Hi,
is it possible to use /bin/false as a loginshell for the user running splunkforwarder?
The splunkforwarder process seems to work with /bin/false, but running enable boot-start as root doesn't seem to work:
# /opt/splunkforwarder/bin/splunk enable boot-start -user splunk
This account is currently not available.
First-time-run has not finished. Ignore this error when previewing migration - exiting.
Can someone confirm this behaviour?
Thanks!
As of today on a CentOS 6 server we tested to modify the shell for splunk user from /bin/bash to /sbin/nologin
On this server it is running the Splunk Universal Forwarder.
After having modified the /etc/passwd file and restarted the Splunk Universal Forwarder it is still working, as well as the scripts directly launched by it.
#to modify the shell
usermod -s /sbin/nologin splunk
#to restart the Universal Forwarder
/etc/init.d/splunk restart
There issue will be different depending on the version of Splunk
Prior to 6.1""/splunks/splunkforwarder/bin/splunk" start --no-prompt --answer-yes would create line in init.d/splunk like
/bin/su - shaky -c "\"/splunks/splunkforwarder/bin/splunk\" start --no-prompt --answer-yes"
At 6.1 things changed a lot. splunk enable boot-start -user shaky now creates a script like
"/splunks/splunkforwarder/bin/splunk" start --no-prompt --answer-yes
Note there is no "su" here The user name is taken from SPLUNK_OS_USER in launch.conf
Using the the pre 6.1 method with a user that has a /bin/false shell will be problematic as /bin/sh - shaky -c it interpretated as
$SHELL -c after "su is run and /bin/false -c will fail
Hi HansWurscht,
When you un the enable boot-start, splunk creates the file splunk-launch.conf in /opt/splunkforwarder/etc. The problem seems to be that splunk needs a shell to create this file, so it has the privileges of the splunk user. I can't say whether this is a bug in splunk.

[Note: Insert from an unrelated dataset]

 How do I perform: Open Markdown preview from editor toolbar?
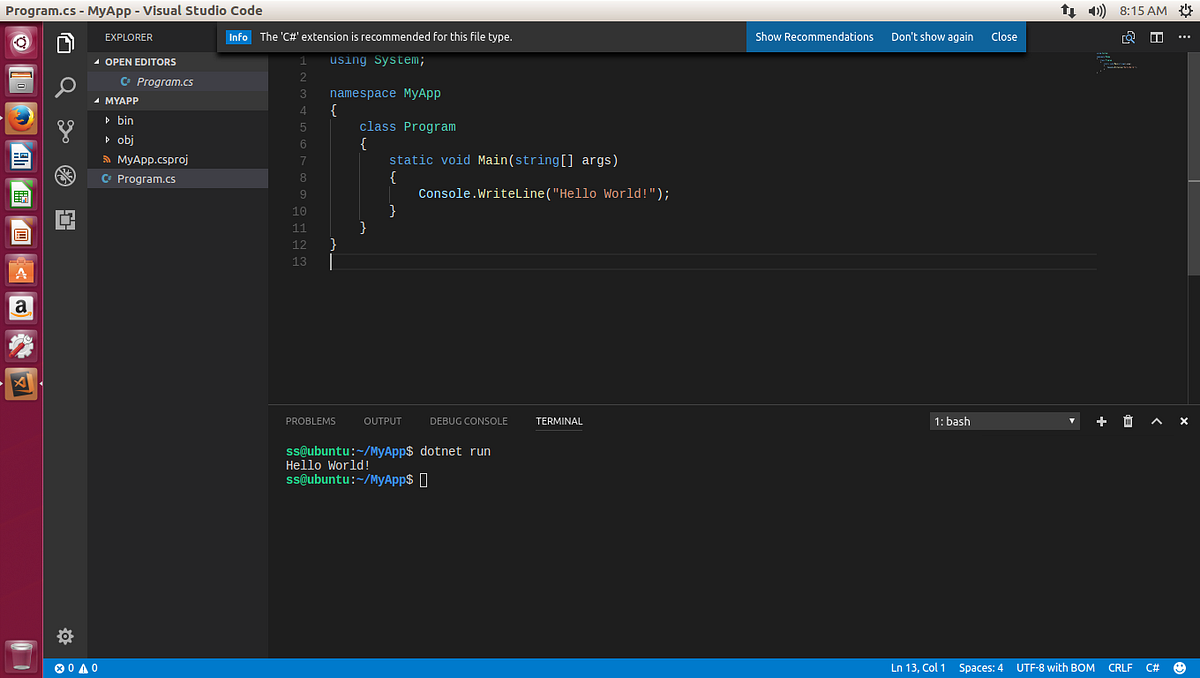[1128, 36]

Apart from temporarily enabling a login shell to the splunk user and disabling it immediately after, you can also run the enable command without the -user option and manually edit splunk-launch.conf.
# /opt/splunkforwarder/bin/splunk enable boot-start
/opt/splunkforwarder/etc/splunk-launch.conf
SPLUNK_OS_USER = splunk
chown splunk:splunk /opt/splunkforwarder/etc/splunk-launch.conf
Out of curiosity, which OS are you using? This seems to affect at least Debian-based systems.
Have you tried to enable boot start while splunk user still has a valid shell, and then changing it back to /bin/false? Does it start at reboot (or "service start splunk")?
No. For a clean install process, this should not be needed.